*** Opening Input data ***

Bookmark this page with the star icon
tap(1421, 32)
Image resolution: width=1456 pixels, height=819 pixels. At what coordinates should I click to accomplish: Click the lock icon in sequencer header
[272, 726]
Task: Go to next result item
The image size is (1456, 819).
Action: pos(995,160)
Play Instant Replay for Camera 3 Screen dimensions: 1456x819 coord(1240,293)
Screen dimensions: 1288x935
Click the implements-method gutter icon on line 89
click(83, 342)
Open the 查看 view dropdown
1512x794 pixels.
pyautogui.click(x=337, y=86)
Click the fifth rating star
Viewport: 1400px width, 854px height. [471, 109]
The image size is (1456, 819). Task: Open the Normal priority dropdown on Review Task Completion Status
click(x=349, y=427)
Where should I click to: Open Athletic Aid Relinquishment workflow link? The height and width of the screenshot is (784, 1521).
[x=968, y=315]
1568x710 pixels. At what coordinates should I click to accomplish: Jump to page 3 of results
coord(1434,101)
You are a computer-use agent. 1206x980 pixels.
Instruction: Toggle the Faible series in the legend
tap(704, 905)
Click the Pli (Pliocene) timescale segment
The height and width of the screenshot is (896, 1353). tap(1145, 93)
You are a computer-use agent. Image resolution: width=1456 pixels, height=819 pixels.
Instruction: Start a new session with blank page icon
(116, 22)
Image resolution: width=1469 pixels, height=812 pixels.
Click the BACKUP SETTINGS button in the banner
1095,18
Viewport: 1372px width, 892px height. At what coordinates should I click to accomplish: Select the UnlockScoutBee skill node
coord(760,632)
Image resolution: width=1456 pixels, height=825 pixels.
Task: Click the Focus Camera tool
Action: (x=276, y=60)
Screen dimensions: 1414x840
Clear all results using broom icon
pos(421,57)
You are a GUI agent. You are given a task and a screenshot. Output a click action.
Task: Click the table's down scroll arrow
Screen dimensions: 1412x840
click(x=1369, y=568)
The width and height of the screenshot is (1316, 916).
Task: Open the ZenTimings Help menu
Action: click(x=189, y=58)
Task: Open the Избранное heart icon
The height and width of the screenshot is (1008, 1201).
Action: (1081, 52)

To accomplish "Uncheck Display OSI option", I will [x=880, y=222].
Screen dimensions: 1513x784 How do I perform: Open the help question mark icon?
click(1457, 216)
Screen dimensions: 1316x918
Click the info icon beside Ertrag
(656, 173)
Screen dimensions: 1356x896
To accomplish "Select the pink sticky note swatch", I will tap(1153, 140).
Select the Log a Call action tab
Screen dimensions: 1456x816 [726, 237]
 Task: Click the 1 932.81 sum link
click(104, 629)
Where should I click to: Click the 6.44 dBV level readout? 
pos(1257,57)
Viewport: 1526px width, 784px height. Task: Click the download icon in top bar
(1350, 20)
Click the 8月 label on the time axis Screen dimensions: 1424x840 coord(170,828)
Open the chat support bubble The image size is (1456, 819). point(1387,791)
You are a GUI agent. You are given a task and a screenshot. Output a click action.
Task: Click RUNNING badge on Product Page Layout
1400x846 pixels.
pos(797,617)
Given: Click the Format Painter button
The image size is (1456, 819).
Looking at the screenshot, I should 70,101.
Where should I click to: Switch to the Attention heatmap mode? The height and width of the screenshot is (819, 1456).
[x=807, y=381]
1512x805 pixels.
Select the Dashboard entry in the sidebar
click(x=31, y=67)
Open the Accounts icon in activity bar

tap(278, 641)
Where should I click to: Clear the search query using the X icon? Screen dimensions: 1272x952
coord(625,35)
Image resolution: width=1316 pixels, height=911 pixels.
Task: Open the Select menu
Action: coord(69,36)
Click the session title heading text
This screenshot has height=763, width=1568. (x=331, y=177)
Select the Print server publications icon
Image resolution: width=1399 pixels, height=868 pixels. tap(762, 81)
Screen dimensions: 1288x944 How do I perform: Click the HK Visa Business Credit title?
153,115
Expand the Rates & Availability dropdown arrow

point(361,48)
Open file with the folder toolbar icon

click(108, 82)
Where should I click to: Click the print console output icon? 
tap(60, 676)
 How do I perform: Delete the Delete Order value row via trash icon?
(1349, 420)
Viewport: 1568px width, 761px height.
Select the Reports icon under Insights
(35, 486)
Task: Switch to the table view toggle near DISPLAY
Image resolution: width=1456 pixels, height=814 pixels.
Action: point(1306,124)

*** Closing Input data ***

### What the task requires
Only the lines from the one containing "Image resolution: width=1456 pixels, height=814" through the end of the listing belong in the response, each reproduced exactly.

### Finished exercise
Image resolution: width=1456 pixels, height=814 pixels.
Action: point(1306,124)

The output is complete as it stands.